Mayors of small towns in rural areas of France are becoming more and more outraged at the steady stream of migrants from the capital to their areas, which they credit to cleanup efforts before the Paris Olympics, according to reporting in the French daily newspaper Le Monde.
On Monday, March 26, the mayor of Orléans, a town of 100,000 inhabitants in central France, voiced his dismay about the unannounced entry of up to 500 homeless migrants in his community. He maintained that this was done in the capital to “clean the deck” in preparation for the July and August Olympics.
The mayor of Orléans revealed that each new entrant is given three weeks at a hotel at the expense of the state, but after that is left on their own.
For an extended period, Paris has served as a major hub for asylum seekers and refugees, primarily from Africa, South Asia, or the Middle East. The need for temporary emergency housing in Paris is far higher than the availability. Consequently, makeshift camps frequently appear under bridges or on vacant land throughout the capital, only to be repeatedly destroyed by law enforcement. The government’s objective is to relocate many of the occupants from Paris to institutions in other parts of the nation, while they are given the opportunity to petition for asylum.

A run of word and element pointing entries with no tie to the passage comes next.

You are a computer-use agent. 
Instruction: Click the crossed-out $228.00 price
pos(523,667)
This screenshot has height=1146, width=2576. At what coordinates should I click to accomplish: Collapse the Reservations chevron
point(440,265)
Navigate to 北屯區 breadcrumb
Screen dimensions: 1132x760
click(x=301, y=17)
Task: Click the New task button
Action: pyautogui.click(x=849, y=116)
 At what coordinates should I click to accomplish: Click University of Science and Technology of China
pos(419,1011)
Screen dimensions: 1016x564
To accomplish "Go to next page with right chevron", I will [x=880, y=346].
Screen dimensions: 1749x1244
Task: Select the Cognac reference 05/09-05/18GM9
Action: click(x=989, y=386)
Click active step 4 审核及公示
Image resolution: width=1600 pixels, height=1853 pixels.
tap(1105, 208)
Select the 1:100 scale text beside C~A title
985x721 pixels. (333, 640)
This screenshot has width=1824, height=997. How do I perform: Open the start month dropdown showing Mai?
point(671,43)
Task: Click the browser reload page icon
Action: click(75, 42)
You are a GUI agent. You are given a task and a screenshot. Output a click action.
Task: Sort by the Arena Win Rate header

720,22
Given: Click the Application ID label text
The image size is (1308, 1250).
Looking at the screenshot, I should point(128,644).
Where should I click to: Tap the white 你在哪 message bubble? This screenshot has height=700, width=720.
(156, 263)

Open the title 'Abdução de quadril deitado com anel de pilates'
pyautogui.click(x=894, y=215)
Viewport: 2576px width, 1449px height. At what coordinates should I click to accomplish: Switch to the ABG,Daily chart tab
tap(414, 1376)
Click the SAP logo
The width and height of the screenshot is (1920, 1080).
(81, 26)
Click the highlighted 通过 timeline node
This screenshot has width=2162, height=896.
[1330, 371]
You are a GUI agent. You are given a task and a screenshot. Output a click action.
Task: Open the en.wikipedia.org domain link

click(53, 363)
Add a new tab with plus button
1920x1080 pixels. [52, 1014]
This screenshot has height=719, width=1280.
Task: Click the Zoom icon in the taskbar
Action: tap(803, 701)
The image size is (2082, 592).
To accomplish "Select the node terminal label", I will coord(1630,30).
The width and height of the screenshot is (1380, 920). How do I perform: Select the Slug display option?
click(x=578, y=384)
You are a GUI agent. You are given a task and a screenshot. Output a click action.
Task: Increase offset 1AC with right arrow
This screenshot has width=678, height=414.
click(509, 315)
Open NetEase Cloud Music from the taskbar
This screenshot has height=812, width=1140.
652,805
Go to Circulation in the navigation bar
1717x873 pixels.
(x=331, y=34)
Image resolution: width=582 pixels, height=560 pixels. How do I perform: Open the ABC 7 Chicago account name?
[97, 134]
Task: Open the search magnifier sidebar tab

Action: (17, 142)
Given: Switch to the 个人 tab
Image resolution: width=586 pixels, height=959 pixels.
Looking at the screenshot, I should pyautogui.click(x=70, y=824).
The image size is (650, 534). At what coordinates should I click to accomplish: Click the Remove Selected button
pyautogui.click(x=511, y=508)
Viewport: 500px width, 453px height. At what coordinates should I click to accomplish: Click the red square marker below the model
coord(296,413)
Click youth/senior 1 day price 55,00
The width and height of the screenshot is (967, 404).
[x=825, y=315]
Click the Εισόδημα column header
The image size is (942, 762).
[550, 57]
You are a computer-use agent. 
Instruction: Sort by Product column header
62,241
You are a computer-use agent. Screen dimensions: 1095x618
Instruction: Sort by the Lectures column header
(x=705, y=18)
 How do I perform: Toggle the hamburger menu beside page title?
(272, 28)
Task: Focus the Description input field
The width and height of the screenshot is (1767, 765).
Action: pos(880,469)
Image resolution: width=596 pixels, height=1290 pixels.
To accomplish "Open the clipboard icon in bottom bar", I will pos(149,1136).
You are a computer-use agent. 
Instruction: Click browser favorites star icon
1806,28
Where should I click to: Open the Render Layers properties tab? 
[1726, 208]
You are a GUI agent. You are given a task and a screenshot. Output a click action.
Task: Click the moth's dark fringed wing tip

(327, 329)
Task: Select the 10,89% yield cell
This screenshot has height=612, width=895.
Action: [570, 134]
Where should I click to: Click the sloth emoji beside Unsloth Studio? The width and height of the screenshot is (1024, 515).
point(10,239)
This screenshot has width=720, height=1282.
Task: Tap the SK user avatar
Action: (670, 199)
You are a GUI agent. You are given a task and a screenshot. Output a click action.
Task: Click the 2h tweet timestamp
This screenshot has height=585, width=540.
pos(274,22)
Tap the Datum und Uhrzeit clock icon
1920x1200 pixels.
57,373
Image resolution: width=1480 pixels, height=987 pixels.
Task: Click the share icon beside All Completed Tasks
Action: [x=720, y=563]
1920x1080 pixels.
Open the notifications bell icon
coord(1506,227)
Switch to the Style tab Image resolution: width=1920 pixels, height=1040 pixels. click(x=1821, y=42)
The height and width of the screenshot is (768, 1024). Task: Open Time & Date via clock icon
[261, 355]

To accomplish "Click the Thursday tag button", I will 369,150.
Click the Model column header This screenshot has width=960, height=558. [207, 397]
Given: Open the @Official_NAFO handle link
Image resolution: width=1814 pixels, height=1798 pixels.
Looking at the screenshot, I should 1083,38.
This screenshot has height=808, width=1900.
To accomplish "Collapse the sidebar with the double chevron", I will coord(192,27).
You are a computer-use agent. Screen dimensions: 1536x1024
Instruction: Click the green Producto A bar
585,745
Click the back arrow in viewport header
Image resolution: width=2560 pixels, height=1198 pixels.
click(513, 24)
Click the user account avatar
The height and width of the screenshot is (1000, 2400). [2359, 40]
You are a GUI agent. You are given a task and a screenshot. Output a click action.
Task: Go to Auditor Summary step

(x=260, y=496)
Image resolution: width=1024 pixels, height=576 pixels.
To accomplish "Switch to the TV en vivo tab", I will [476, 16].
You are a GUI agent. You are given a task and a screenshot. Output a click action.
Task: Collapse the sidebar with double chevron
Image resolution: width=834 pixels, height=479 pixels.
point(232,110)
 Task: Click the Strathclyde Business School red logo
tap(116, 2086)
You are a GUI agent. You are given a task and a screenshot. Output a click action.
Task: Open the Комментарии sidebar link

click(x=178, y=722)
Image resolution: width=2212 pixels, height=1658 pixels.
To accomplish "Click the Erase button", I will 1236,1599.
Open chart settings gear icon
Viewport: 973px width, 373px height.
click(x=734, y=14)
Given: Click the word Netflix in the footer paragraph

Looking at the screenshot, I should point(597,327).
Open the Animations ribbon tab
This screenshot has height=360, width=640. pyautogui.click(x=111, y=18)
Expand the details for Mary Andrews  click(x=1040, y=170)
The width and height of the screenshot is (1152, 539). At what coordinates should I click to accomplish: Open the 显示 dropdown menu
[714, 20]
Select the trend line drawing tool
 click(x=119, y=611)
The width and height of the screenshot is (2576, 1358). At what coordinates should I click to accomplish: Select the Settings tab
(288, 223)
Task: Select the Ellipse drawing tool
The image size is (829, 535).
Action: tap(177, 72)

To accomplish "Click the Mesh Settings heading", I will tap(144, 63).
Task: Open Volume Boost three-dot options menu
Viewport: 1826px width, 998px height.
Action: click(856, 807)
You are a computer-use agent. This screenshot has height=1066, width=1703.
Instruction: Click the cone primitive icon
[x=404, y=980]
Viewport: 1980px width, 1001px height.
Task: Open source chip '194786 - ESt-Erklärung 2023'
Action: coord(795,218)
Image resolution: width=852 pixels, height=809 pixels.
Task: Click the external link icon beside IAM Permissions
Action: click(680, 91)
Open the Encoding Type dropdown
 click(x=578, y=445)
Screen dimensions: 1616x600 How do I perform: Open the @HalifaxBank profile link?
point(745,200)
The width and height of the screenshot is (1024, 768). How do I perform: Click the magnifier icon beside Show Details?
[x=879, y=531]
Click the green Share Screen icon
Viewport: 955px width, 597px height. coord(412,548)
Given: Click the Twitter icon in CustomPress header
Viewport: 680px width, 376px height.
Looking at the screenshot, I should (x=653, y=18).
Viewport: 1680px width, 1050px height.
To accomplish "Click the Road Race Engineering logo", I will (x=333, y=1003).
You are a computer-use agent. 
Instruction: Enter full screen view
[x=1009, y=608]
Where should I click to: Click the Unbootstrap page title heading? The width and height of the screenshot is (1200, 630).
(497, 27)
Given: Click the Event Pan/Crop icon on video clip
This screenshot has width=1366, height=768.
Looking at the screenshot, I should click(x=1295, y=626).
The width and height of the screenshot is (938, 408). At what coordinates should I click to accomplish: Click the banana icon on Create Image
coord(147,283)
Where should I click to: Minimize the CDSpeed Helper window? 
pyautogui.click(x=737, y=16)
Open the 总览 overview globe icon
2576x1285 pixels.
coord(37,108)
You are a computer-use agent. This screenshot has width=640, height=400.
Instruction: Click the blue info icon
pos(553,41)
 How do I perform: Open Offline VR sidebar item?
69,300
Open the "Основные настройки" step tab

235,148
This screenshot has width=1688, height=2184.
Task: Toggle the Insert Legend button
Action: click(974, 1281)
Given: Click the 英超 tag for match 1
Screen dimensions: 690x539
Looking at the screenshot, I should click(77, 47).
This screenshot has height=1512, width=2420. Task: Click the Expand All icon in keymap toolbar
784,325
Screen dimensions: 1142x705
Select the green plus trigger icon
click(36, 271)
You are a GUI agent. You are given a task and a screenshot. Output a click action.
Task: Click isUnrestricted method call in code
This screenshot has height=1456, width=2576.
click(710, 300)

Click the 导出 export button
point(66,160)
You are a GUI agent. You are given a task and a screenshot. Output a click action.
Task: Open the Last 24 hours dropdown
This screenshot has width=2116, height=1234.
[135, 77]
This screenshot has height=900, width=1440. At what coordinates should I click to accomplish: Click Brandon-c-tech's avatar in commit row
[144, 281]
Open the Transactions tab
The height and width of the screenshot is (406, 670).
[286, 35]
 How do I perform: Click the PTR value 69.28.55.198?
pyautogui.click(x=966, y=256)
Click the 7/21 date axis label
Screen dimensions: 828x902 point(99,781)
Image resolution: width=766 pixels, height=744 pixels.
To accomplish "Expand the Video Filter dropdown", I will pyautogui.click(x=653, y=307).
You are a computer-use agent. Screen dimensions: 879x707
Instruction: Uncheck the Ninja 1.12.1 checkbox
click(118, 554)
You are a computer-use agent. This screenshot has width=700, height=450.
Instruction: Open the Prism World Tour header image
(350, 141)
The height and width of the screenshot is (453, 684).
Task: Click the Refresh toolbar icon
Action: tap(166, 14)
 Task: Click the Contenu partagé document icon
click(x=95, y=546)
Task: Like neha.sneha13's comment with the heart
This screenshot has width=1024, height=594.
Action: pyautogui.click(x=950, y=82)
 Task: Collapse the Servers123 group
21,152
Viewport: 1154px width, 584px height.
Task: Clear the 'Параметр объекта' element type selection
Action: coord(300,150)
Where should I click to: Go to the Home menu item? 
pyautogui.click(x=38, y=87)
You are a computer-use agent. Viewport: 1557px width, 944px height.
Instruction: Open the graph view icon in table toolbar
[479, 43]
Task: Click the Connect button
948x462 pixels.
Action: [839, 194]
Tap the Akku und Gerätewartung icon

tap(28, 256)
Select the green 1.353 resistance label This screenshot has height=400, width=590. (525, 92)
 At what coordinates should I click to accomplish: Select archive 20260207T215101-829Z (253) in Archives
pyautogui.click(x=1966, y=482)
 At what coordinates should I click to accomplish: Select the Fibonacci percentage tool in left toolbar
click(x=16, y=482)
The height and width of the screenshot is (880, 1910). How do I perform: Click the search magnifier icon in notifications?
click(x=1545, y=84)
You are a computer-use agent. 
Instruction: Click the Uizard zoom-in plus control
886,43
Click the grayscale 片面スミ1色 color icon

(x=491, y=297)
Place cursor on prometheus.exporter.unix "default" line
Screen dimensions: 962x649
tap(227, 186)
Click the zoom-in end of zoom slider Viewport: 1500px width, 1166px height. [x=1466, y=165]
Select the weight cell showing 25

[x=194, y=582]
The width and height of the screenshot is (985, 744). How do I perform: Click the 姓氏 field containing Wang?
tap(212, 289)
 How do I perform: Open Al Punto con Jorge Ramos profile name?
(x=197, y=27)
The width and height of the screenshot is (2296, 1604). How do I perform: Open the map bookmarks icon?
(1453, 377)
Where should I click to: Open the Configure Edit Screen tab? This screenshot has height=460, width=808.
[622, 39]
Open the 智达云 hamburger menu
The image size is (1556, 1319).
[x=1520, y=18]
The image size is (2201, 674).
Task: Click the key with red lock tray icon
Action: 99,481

In a speech in September 2022, French President Emmanuel Macron supported the notion of distributing refugees and asylum seekers across the nation.
Macron referred to the long-standing practice of concentrating immigrants in major cities’ low-income neighborhoods as “absurd” and asserted that refugees may aid in a “demographic transition” in rural and small-town France. The population is declining in many locations outside of France’s major cities, which is causing school closures and a labor crisis.
However, parties on the right and extreme right have long criticized the strategy, claiming Macron is bringing Islamism, poverty, and violence into traditionally conservative towns that are often suspicious of outsiders.
In February, the Revers de la médaille (The other side of the medal), an umbrella organization of eighty French charities, protested what it called the “social cleansing” of Paris in advance of the Olympics through the expulsion of migrants, the homeless, and prostitutes. The grievances were similar to those previously voiced in Olympic host cities.